- _Aim of the task_:
Retype the material below word for word, keeping every line in its original order. Leave the pictures out.

--- BEGIN Supplied records ---

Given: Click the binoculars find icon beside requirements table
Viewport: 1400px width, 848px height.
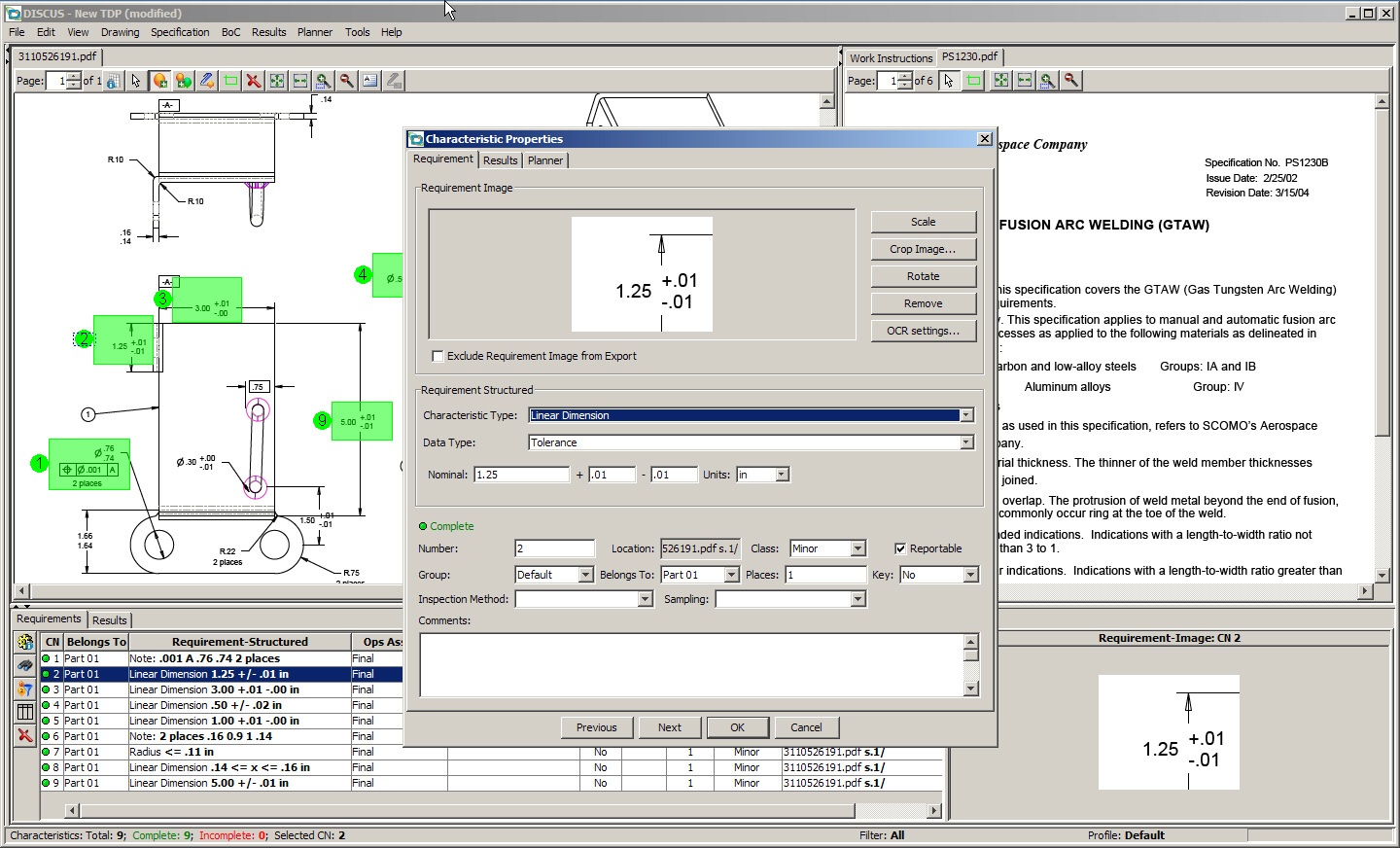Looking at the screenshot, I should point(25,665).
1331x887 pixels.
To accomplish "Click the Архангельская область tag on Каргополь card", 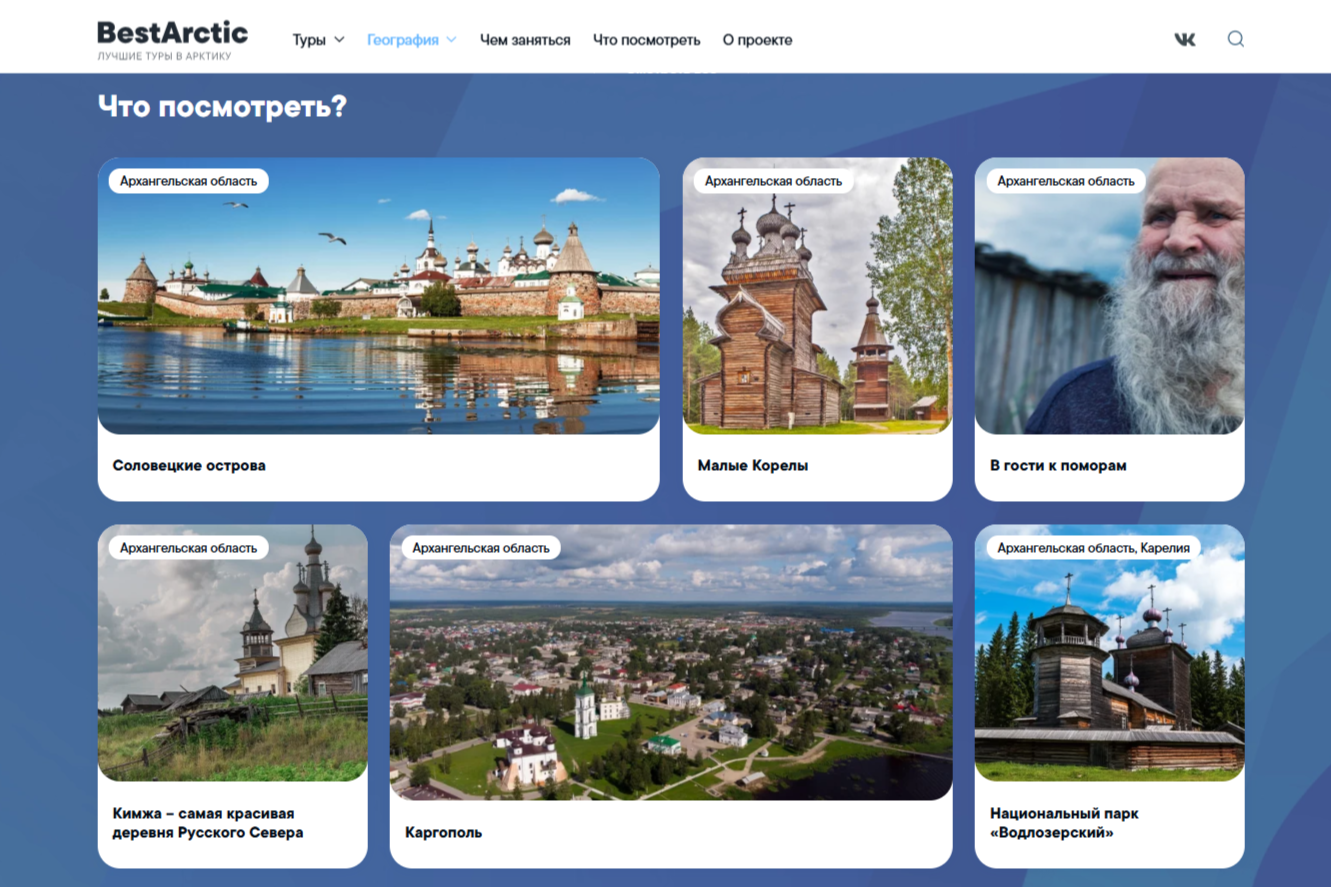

--- END Supplied records ---

- _The solution_:
Given: Click the binoculars find icon beside requirements table
Viewport: 1400px width, 848px height.
Looking at the screenshot, I should point(25,665).
1331x887 pixels.
To accomplish "Click the Архангельская область tag on Каргополь card", 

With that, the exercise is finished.